#### Text segment

+++++

X-Message-Number: 32668
Subject: Re: Comments
From: David Stodolsky <>
Date: Fri, 25 Jun 2010 10:35:07 +0200
References: <>

On 24 Jun 2010, at 11:00 AM, CryoNet wrote:

> Objections to chemical fixation : there's a huge problem with chemical
> fixation, and it has nothing to do with the technology.  In order for
> cryonics to be further developed and widely accepted, it must be based upon
> scientific principles.  We can't make further improvements if we don't have
> any practical way to evaluate the improvements, and we can't get the medical
> community to accept it if we don't have evidence and reasoned arguments.


I doubt whether acceptance has much, if anything to do with evidence and 
reasoned arguments.

> 
>  The catch is, we cannot produce the one thing that would silence all doubt
> - a revival of a human being - without technology that is many decades away.

This might silence some doubts, but it wouldn't mean acceptance of cryonics.

+++++

#### Recorded information
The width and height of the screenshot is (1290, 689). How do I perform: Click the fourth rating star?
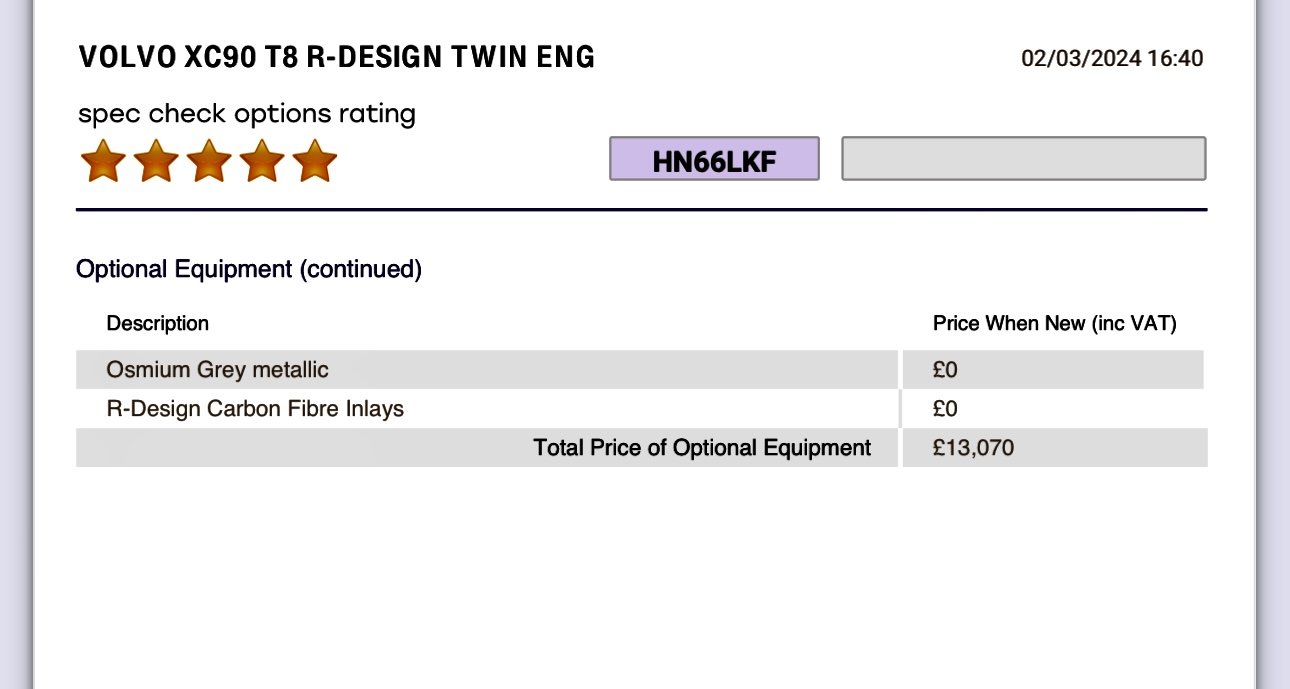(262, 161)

+++++

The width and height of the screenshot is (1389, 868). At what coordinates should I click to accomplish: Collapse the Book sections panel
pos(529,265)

+++++

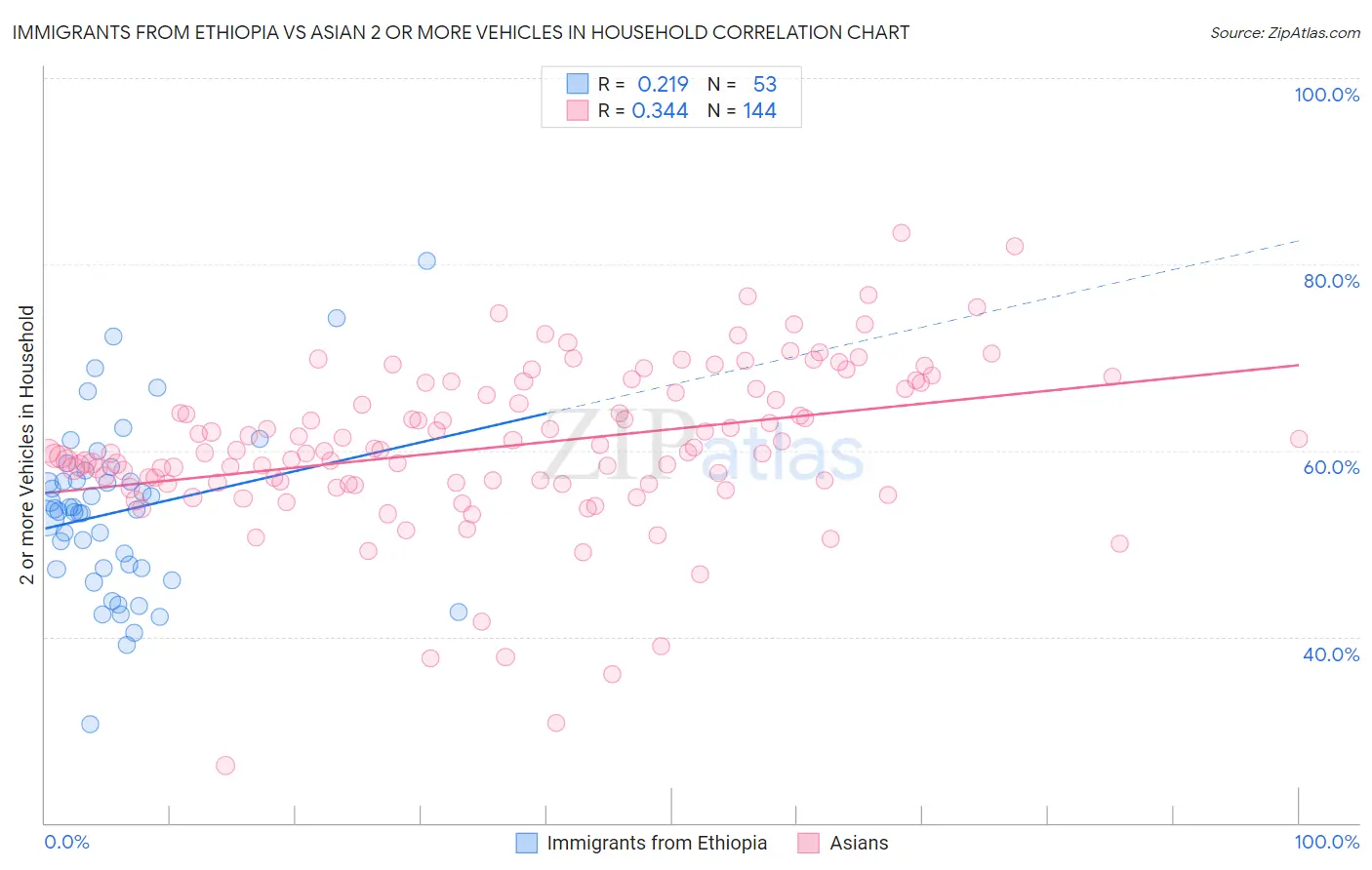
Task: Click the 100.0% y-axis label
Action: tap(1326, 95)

+++++

#### Work task 1
Retype the passage of the CryoNet message that begins with the words containing "On 24 Jun 2010, at" and ends with "and reasoned arguments.".
#### Work task 2
Extend the CryoNet message about chemical fixation, picking up after its final line.

#### Task result 1
On 24 Jun 2010, at 11:00 AM, CryoNet wrote:

> Objections to chemical fixation : there's a huge problem with chemical
> fixation, and it has nothing to do with the technology.  In order for
> cryonics to be further developed and widely accepted, it must be based upon
> scientific principles.  We can't make further improvements if we don't have
> any practical way to evaluate the improvements, and we can't get the medical
> community to accept it if we don't have evidence and reasoned arguments.

#### Task result 2
> However, this isn't the end of the story.  If cryonics as a medical
> procedure put the human brain into a state that is demonstrably revivable -
> and then froze it in a way that did not significantly change the molecular
> structure of the brain - we could show using mathematics that all
> significant information needed to reverse the process back a few minutes
> still exists in the frozen brain.  Ultimately, the process could be proven
> mathematically to work.  Frozen patients could have samples removed from
> their brains and scanned, and the data could be used to prove that a
> particular patient was still alive.


I don't see that there is much, if any difference between frozen and plastic 
here. 

Removing samples from a suspendee might be frowned upon.

> 
>   None of this is possible with chemical fixation, and you cannot
> chemically fix living tissue and then revive it today like you can revive
> living organisms frozen in liquid nitrogen.  You don't really have a way to
> test your work.  It may actually be possible to remove samples from a
> suspended patient and to revive individual cells, producing real proof of
> viability.


Chemical fixation has the advantage that it is cheap and doesn't require 
constant care to maintain low temperatures. Given the socio-political risk, it 
could be argued that the plastic preservation is a better bet.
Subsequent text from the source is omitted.